Figure 4. LPA₅ is required for LPA‐induced signalling in DRG neurons.

A, RT‐PCR analysis of LPA₁, LPA₃ and LPA₅ receptor (mLpar1, mLpar3 and mLpar5, respectively) gene expression in mouse DRG neurons. Equivalent results were obtained in at least three independent tests of samples isolated from other mice. RT, reverse transcriptase. B, percentages of LPA (5 μm)‐responding DRG neurons from WT mice during application of LPA (5 μm) alone and LPA with LPA receptor antagonists including H2L 5765834 (H2L, 10 μm), AM095 (10 μm), DGPP (10 μm) and TC LPA5 4 (TC, 10 μm); n = 4–13. Cells ≥ 300. ^** P < 0.01 vs. LPA by Dunnett's multiple comparison test. C, representative images of siRNA‐mediated reductions in mLpa5 gene expression in HEK293T cells. Compared with transfection of negative‐control siRNA (upper left), enhanced green fluorescent protein (EGFP) signals were dose‐dependently decreased by siRNAs for mLpa5 (200 and 1000 pg, upper right and lower left, respectively). Scale bars: 100 μm. D, representative gel image of mLpar5 mRNA expression upon siRNA treatment in DRG neurons. Minus siRNA indicates the data obtained with a random sequence siRNA. Predicted sizes of the amplified fragments are 334 bp (mLpar5) and 573 bp (mActb). E, percentages of LPA‐responsive neurons in negative‐control siRNA‐ or mLpa5 siRNA‐transfected neurons; n = 4 and 6 coverslips treated with negative‐control siRNA or mLpa5 siRNAs, respectively. F, [Ca²⁺]_i changes in siRNA‐transfected DRG neurons upon application of 5 μm LPA; n = 23 and 32 for negative‐control siRNA‐ and mLpa5 siRNA‐transfected neurons, respectively. ^* P < 0.05 by Welch's t test.
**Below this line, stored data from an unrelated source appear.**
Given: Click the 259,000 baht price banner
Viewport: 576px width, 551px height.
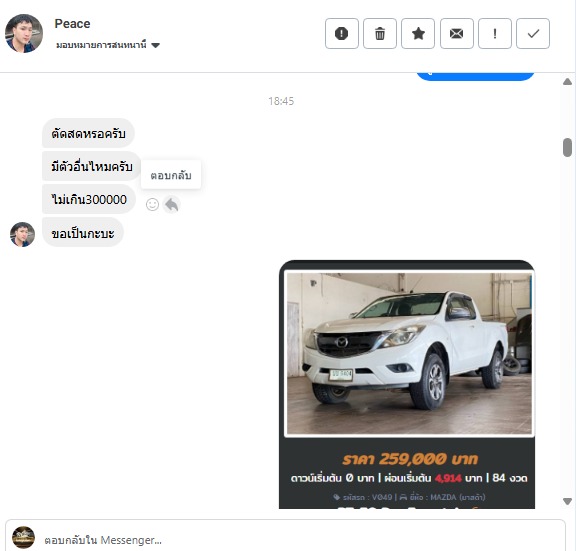Looking at the screenshot, I should pyautogui.click(x=410, y=459).
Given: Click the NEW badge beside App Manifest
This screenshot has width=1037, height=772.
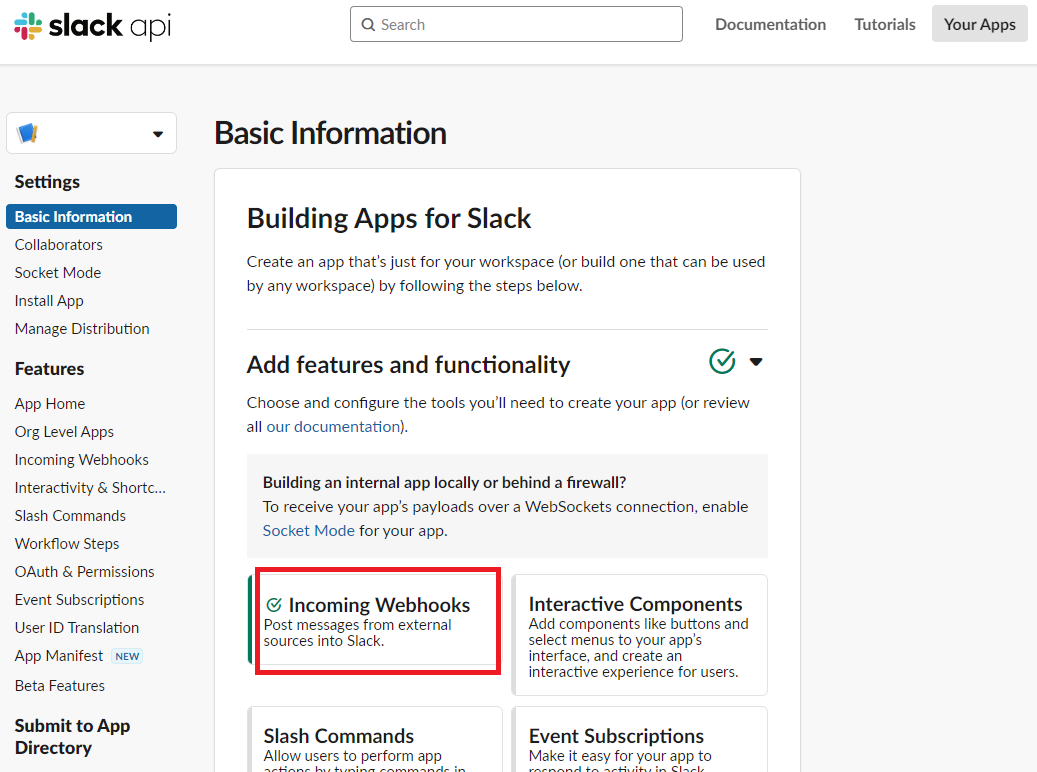Looking at the screenshot, I should tap(127, 656).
Downstream pathways of LPA receptors in DRG neurons

Although the LPA₅ receptor was found to be involved in LPA‐induced [Ca²⁺]_i increases in mouse DRG neurons, the finding that LPA‐induced [Ca²⁺]_i increases nearly disappeared in the absence of extracellular Ca²⁺ and upon co‐application of the TRP antagonists A967079 and Cap (Fig. 2 C and 3 A) suggests the possible existence of mechanisms that are induced by LPA₅ receptor activation to promote Ca²⁺ influx through TRPA1 and/or TRPV1 channels. Given the uncertainty about whether multiple G protein‐coupled LPA receptors expressed in the same cells interact with one another, and how complex G‐protein signalling is involved in itch‐related intracellular pathways (Choi et al. 2010; Kihara et al. 2014), exploration of critical molecules or pathways that are downstream targets of the LPA receptor and lead to activation of TRPA1 and TRPV1 channels is important. Intracellular lipid production and phospholipid depletion by phospholipase activity could possibly activate TRPA1 and TRPV1 (Dai et al. 2007; Rohacs et al. 2008; Kukkonen, 2011) following LPA₅ activation. Therefore, we focused on the phospholipases and pathways that are thought to produce putative TRPA1 and TRPV1 ligands. We hypothesized that Ca²⁺‐independent phospholipase A₂ (iPLA₂) (Dennis et al. 2011), phosphatidylcholine‐specific phospholipase C (PC‐PLC) (Adibhatla et al. 2012) and phospholipase D (PLD) (Selvy et al. 2011) activities may be involved in the ligand production (Fig. 5 A). RT‐PCR analysis showed that both iPLA2 (Pla2g6) and PLD (Pld1 and Pld2) are expressed in DRG neurons (Fig. 5 B). We also confirmed the expression of the phosphatidylinositol‐specific phospholipase C (PI‐PLC) gene (Plcb3), because this enzyme has also been reported to be involved in itch sensation (Han et al. 2006; Imamachi et al. 2009; Wilson et al. 2013) (Fig. 5 A and B).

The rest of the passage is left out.